#### Texto de lectura:
—————
La comunión con el Padre y con su Hijo Jesucristo
Queridos amigos:
Hemos visto que todo el que cree en el Señor Jesús no solamente tiene el perdón de los pecados, sino que también ha recibido una vida completamente nueva. Ha nacido de Dios y por eso posee la vida divina, la naturaleza divina (Juan 1:13; 2 Pedro 1:4). Esta vida se llama, en realidad, la “vida eterna”. 1 Juan 5:20 dice del Señor Jesús: “Este es el verdadero Dios, y la vida eterna”. El Señor Jesús mismo es nuestra vida.
Este hecho conlleva inmensas consecuencias benditas para nosotros. Hemos sido hechos aceptos “en el Amado” (Efesios 1:6) y trasladados “al reino de su amado Hijo” (Colosenses 1:13). Así nos mantenemos de pie ante Dios de la misma manera que Aquel a quien Dios llama “el Amado”. Pero la primera epístola de Juan va más allá. Somos hechos a su semejanza. El mundo no nos conoce, porque no le ha conocido a él (cap. 3:1). En este mundo somos como él es (ahora en el cielo, cap. 4:17). Seremos semejantes a él, porque le veremos tal como es (cap. 3:2). Compárese también el capítulo 4:12-13 con Juan 1:18. Y 1 Juan 5:20 dice:
Sabemos que el Hijo de Dios ha venido, y nos ha dado entendimiento para conocer al que es verdadero.
En la creación, Dios dio a Adán el entendimiento. En esto reside la diferencia que hay entre el hombre y la bestia. Pero el entendimiento del hombre era terrenal, de ahí que solo podía entender cosas terrenales. Aunque los ángeles pertenecen a un orden de creación más elevado que el hombre, tampoco pueden conocer a Dios. Son siervos poderosos, siempre dispuestos a ejecutar la voluntad de Dios; pero ellos anhelan indagar en las cosas que nos han sido anunciadas (1 Pedro 1:12).
A sus enemigos de antes, que ahora han aceptado al Señor Jesús, Dios les ha dado a su Hijo como nueva vida y, en él y por él, al mismo tiempo les ha dado el entendimiento que les permite conocer a Dios. No solo podemos ver su gloria revelada, tal como pronto la verá el mundo, cuando el Señor Jesús venga del cielo en las nubes, y todo ojo lo vea. Nosotros le veremos tal como él es (1 Juan 3:2), no solamente como se manifiesta. Sí, ya podemos comprender sus pensamientos. Vemos su gloria interior y nuestros corazones se llenan con ella. Con Dios tenemos sentimientos y pensamientos en común. Él nos habla de lo que se ocupa y está lleno su corazón. Podemos entender sus palabras y compartir sus sentimientos. Tenemos, pues, comunión con el Padre y con su Hijo Jesucristo.
—————
#### Tareas:
a – Según el texto sobre la comunión con el Padre, ¿qué le dio Dios a Adán en la creación?
b – Prosigue el texto sobre la comunión con el Padre y con su Hijo Jesucristo a partir de su última oración.

#### Datos de origen:
—————
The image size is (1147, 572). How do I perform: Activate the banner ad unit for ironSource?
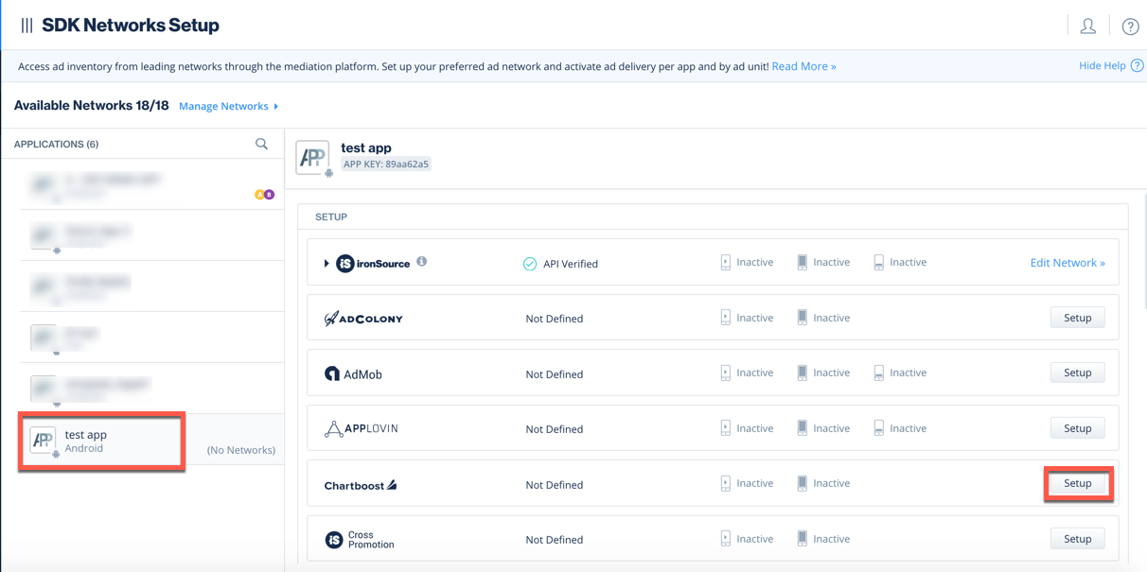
—————
#### Resultados en orden:
a – Dios le dio el entendimiento.

b –
Lo que llena el corazón del Padre
¿Qué ocupa el corazón del Padre? Indiscutiblemente su Hijo Jesucristo y toda la gloria de su persona y de su obra. Cuando el Hijo estaba en la tierra, agradó al Padre que en él habitase toda la (divina) plenitud (Colosenses 1:19). Tanto al principio del ministerio público del Señor (Lucas 3:22) como cerca al final de su obra (Mateo 17:5), el Padre habló: “Este es mi Hijo amado, en quien tengo complacencia”. Después de eso vino la obra del Gólgota. ¡Cuánto debe haber significado esta obra para el Padre! “Por eso me ama el Padre, porque yo pongo mi vida, para volverla a tomar” (Juan 10:17). El Padre ama a Aquel que voluntariamente fue a la cruz, a Aquel que murió para glorificar el nombre de Dios y hacer su voluntad, a Aquel que para lograr esto llevó en su cuerpo nuestros pecados (1 Pedro 2:24) fue hecho pecado, tuvo que soportar el juicio de Dios y ser abandonado por él. El Padre ama al que se mostró perfecto en todo:
Cristo, el cual mediante el Espíritu eterno se ofreció a sí mismo sin mancha a Dios
(Hebreos 9:14).
El Padre nos dice: “Este es mi Hijo amado”. Y nosotros contestamos: Este es nuestro amado Salvador. El Padre dice: Por amor hacia mí llevó todos los sufrimientos en el Gólgota y cumplió la obra (Éxodo 21:5; Juan 14:31). Nosotros contestamos: “Cristo nos amó, y se entregó a sí mismo por nosotros” (Efesios 5:2). Y yo personalmente digo: “El cual me amó, y se entregó a sí mismo por mí” (Gálatas 2:20).
La misma persona maravillosa que llena el corazón del Padre también llena mi corazón. El Padre nos enseña la gloria del Hijo, y nosotros decimos al Padre todo lo que hemos encontrado en el Hijo. Eso es comunión: sentimos que tenemos en común los mismos intereses, la misma persona que llena el corazón con agrado y gozo.
Sucede lo mismo con el Hijo. Él nos ha revelado al Padre. Le hemos oído decir: “Abba, Padre” (Marcos 14:36); y nosotros también decimos ahora: “¡Abba, Padre!” (Romanos 8:15).
Esto es lo más elevado: escuchar la voz de Dios, conocerlo y disfrutar no solo de sus bendiciones y de las cosas de Dios, sino de él mismo. ¡Además en esto podemos tener comunión con Dios Padre y con el Hijo! Más alto que eso no existe nada. Ser conscientes de esto y ponerlo en práctica hace que el corazón sea completamente feliz desde ahora en esta tierra. Por eso el apóstol dice: “Estas cosas os escribimos, para que vuestro gozo sea cumplido” (1 Juan 1:4).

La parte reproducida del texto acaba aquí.